Data journey - excavation data goes to large dataset

Karin Lund

University of Southampton OCS (beta), CAA 2012

Karin Lund

Last modified: 2011-12-18

Abstract

Excavation data has been collected and recorded digital for decades, with or without prior knowledge of the final destination. The Intrasis documentation system, from Swedish National Heritage Board, was created without the knowledge of destination of a general storage, where data from different excavations are joined into a large dataset. The primary focus for Intrasis data model was to make a fixed structure – but with the tools to store any desired data. The final data model is therefore normalized and not possible to change – but since it is object oriented the outcome for the user is fully flexible.

Only recently more widely discussion has been started in Sweden concerning the joining of Intrasisdata into large datasets, containing data from every excavation and institution.
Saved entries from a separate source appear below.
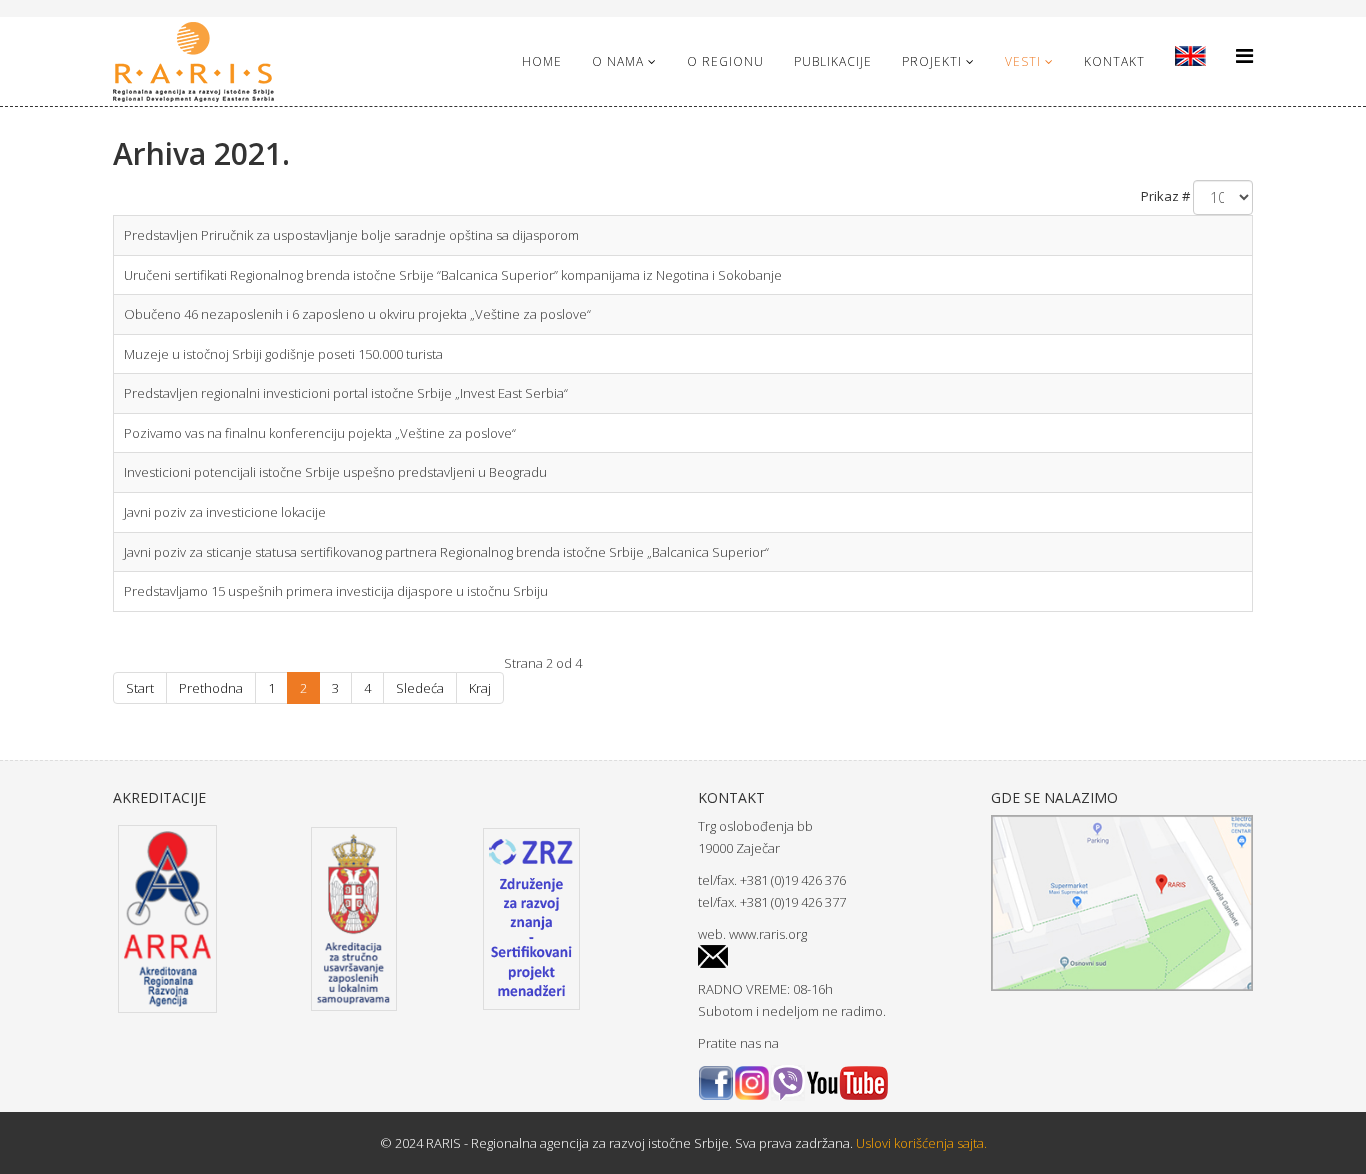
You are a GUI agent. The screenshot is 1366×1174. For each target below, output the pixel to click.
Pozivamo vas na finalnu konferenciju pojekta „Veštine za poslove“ (320, 433)
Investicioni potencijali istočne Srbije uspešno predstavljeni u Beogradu (335, 472)
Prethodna (211, 688)
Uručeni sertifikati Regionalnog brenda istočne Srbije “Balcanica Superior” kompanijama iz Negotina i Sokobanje (453, 275)
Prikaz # (1165, 196)
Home (542, 61)
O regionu (725, 61)
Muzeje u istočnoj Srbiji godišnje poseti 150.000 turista (283, 354)
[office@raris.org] (829, 956)
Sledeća (420, 688)
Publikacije (833, 61)
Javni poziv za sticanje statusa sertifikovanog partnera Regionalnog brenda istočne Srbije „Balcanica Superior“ (446, 552)
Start (140, 688)
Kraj (480, 688)
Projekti (932, 61)
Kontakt (1114, 61)
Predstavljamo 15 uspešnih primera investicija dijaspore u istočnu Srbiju (336, 591)
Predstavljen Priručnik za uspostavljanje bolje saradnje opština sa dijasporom (351, 235)
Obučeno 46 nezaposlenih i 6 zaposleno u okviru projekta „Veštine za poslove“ (357, 314)
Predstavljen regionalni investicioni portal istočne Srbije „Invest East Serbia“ (346, 393)
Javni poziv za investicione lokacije (225, 512)
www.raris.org (768, 934)
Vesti (1023, 61)
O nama (618, 61)
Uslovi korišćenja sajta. (920, 1143)
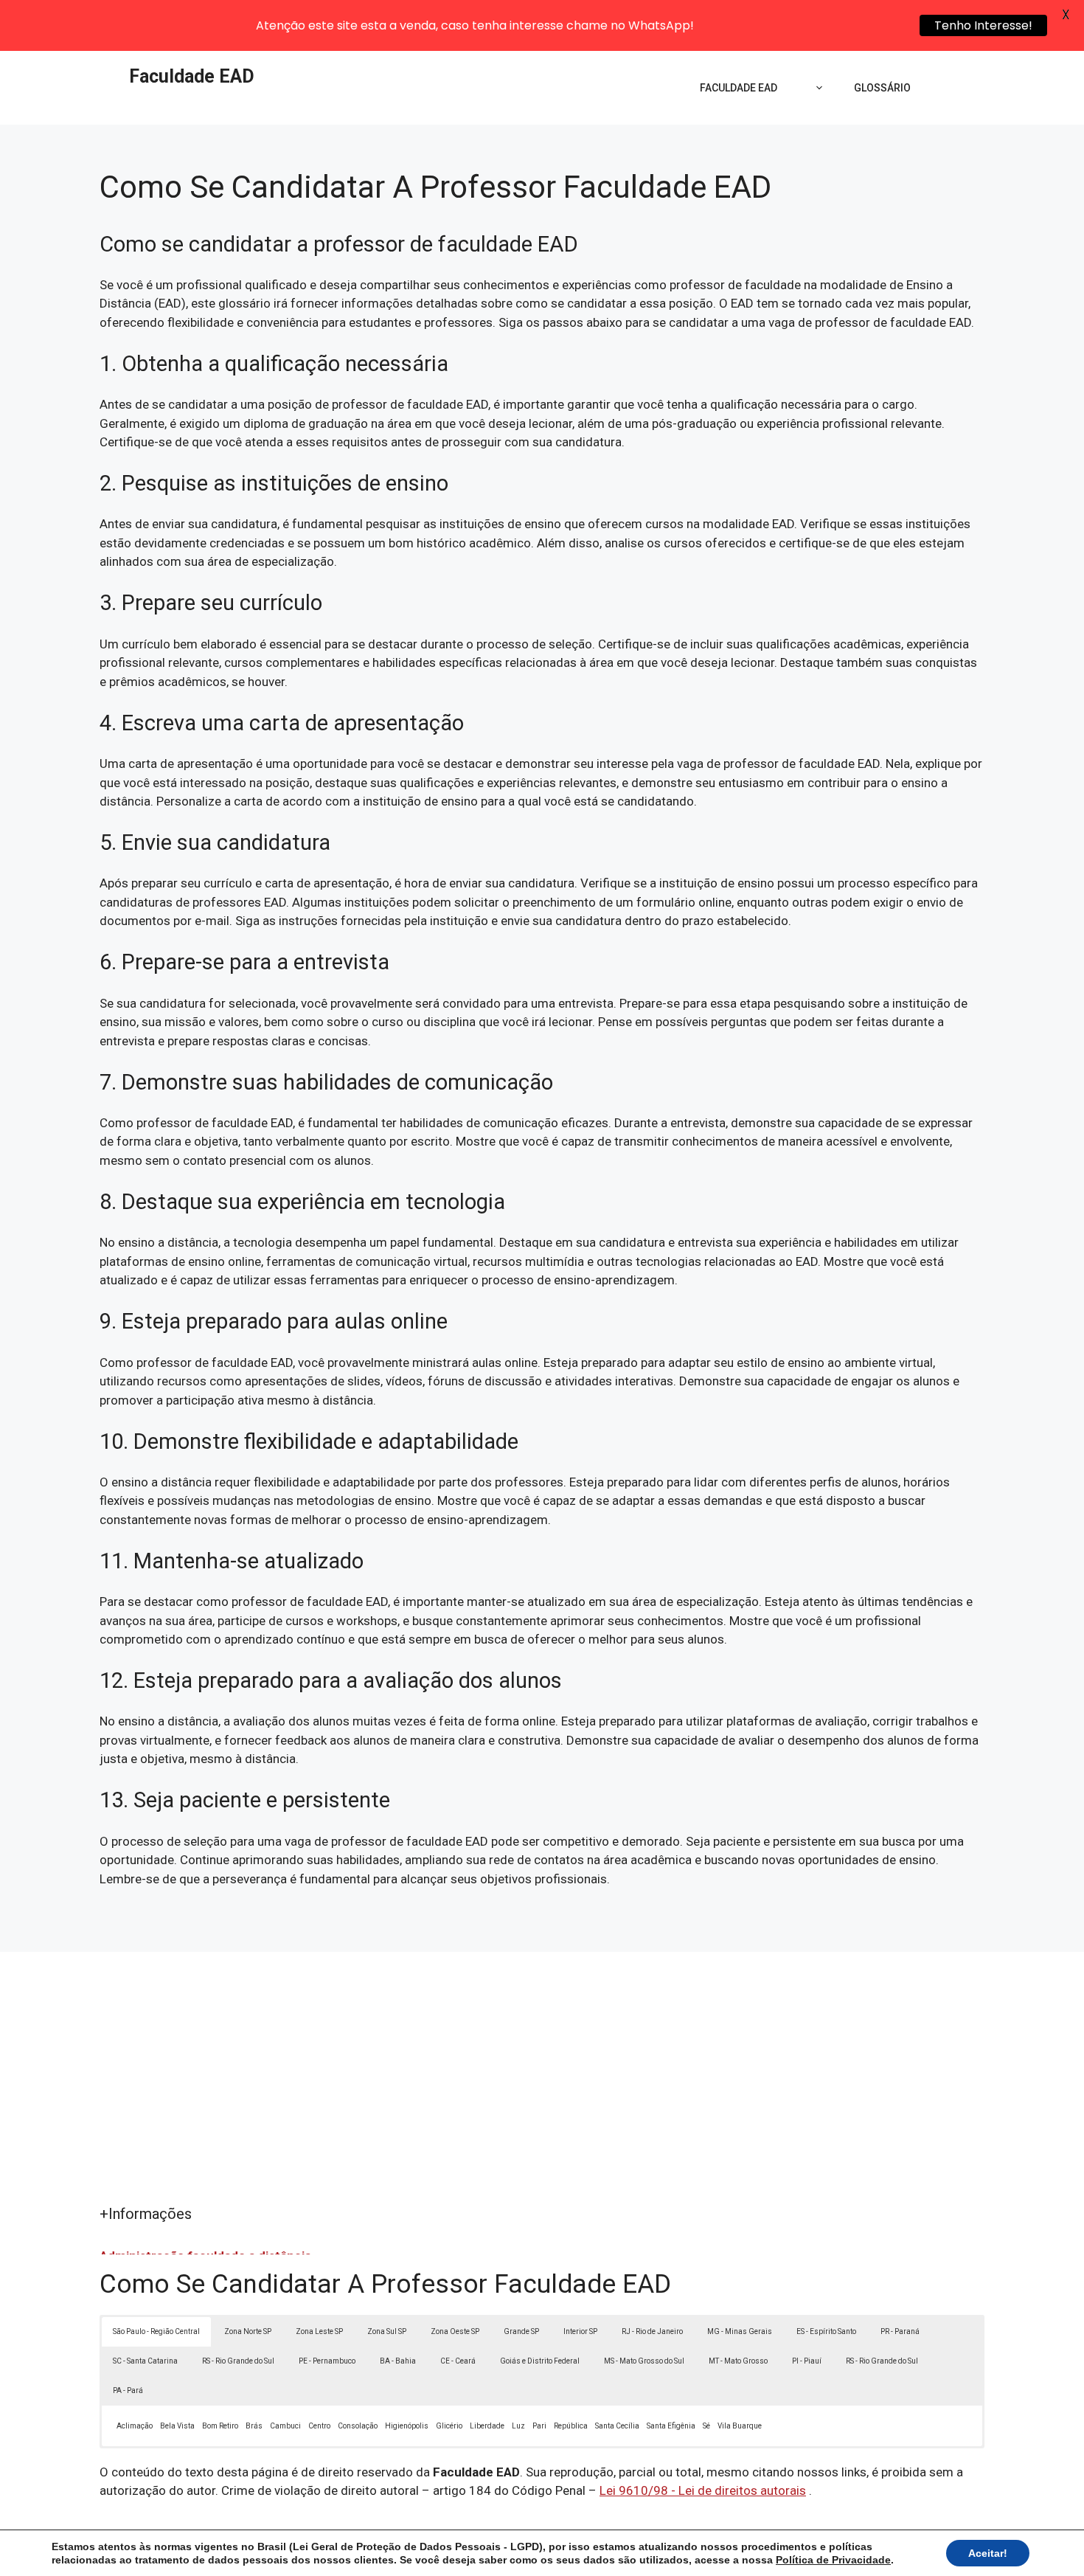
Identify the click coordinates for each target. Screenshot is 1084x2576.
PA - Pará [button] (128, 2390)
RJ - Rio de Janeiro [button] (652, 2331)
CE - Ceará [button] (458, 2361)
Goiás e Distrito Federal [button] (540, 2361)
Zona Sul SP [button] (386, 2331)
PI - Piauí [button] (806, 2361)
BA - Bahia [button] (398, 2361)
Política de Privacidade (833, 2560)
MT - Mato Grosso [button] (738, 2361)
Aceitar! (987, 2553)
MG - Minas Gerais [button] (739, 2331)
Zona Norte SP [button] (247, 2331)
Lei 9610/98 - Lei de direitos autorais (703, 2490)
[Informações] (815, 88)
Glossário (882, 88)
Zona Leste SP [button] (319, 2331)
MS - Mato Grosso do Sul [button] (644, 2361)
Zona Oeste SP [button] (455, 2331)
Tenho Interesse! (983, 25)
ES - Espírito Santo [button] (826, 2331)
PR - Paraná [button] (900, 2331)
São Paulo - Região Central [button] (156, 2331)
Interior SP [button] (580, 2331)
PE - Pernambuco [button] (327, 2361)
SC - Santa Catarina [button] (145, 2361)
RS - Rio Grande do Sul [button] (238, 2361)
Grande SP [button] (521, 2331)
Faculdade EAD (191, 76)
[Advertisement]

This could be seen as a “simple” task since approximately 90% of the archaeological excavations use Intrasis for their data collection. Technically it would, I suppose, be rather easy due to the normalized data model, but when it comes to archaeology, it will be rather complicated. Because collecting data from a site is at the same time an interpretation of the site. Different sites mean different attributes and meta data settings, which is necessary to make the site understandable. Different excavation methods are also reflected in the collected data. So there are hardly any common standard attributes in the Swedish Intrasis databases, apart from a basic feature interpretation (e.g. posthole, pit).

Another example is the finds section where the situation is better, since the standard meta data template contain the information required from museums – but there are no standard or fixed alternatives for different types of artifacts e.g. flakes or ceramics. The nomenclature for the registration of finds is therefore varying. The quality of the data is instead in the closely connected context information – which only is available in the exported find tables as a context ID. The close connection with the complete information about the context and its other relations is lost. It becomes impossible to answer a question like “What is the most common find in an Iron Age longhouse” to find data stored at museums. This is a question that an Iron Age specialist easy could answer by experience – or ask to a single Intrasis database.

So it is possible for the current Swedish excavation data to take a journey? I will in my paper explore some different paths that could be taken for the data journey from a single Intrasis excavation into large datasets.

Keywords

Intrasis;database